Collected data:
Content starts
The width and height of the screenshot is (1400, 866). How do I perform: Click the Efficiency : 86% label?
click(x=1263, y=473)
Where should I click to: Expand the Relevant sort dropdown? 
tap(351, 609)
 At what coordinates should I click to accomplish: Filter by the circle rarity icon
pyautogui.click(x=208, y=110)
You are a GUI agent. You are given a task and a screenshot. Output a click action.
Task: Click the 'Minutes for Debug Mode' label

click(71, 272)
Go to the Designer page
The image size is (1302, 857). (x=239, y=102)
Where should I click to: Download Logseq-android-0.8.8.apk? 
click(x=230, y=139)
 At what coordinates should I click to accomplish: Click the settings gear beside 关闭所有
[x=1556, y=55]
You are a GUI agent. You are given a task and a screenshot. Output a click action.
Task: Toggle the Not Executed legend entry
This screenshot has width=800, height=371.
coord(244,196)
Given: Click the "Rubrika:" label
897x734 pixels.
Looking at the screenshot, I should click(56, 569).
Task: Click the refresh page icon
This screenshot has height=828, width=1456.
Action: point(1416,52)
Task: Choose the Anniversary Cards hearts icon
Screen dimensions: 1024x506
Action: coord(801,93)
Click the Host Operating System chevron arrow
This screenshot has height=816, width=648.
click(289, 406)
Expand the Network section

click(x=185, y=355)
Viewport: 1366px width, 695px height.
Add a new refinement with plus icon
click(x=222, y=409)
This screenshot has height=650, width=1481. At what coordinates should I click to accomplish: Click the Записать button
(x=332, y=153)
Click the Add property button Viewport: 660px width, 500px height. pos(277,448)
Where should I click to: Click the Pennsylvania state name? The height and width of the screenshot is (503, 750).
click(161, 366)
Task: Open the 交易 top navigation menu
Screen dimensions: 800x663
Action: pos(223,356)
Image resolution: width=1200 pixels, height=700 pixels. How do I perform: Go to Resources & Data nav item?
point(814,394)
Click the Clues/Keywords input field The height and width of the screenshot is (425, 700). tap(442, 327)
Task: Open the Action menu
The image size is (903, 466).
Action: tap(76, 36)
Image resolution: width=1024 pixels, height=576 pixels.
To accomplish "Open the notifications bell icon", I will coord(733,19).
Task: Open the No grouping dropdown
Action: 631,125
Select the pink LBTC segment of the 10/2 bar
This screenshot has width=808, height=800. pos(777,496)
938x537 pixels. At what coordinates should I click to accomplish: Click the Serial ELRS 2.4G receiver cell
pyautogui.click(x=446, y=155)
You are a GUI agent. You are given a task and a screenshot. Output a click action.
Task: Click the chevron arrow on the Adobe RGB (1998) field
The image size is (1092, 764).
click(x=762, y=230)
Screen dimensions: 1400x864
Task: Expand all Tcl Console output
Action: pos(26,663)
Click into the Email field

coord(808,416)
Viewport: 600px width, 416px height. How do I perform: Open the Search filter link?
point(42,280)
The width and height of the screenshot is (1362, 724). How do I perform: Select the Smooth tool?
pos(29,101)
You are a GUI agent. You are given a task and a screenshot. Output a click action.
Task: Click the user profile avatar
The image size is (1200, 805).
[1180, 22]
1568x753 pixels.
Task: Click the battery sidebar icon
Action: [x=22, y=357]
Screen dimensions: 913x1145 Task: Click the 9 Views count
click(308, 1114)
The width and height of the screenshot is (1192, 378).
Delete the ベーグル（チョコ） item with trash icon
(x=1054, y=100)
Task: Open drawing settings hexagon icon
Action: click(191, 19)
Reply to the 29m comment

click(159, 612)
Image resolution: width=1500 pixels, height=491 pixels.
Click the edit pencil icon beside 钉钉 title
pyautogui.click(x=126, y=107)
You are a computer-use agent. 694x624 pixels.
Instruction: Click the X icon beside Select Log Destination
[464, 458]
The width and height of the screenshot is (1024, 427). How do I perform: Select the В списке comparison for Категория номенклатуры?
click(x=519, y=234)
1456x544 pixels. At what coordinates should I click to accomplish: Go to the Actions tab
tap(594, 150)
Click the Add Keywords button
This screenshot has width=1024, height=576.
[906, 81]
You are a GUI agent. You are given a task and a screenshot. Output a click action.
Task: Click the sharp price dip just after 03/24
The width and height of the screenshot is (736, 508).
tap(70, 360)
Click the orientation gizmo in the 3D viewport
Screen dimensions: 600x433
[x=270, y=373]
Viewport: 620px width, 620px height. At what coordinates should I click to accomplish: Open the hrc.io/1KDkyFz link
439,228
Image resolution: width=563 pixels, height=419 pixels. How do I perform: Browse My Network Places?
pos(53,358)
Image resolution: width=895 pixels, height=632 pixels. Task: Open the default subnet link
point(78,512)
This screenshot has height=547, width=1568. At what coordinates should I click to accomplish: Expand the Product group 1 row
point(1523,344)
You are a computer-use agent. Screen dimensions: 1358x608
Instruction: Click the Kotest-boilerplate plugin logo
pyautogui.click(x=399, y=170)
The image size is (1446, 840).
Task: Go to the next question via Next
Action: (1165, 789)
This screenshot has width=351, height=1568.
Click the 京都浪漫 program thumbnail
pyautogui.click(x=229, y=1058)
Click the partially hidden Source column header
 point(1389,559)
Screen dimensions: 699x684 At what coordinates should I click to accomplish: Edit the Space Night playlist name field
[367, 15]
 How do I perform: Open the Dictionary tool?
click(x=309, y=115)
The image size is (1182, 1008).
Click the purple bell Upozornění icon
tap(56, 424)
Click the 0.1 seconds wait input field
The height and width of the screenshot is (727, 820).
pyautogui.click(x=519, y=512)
Content ends
■ Assigned task ■
The answer should consist of every line above in which "chevron" appears.

■ Completed exercise ■
Click the Host Operating System chevron arrow
Task: Click the chevron arrow on the Adobe RGB (1998) field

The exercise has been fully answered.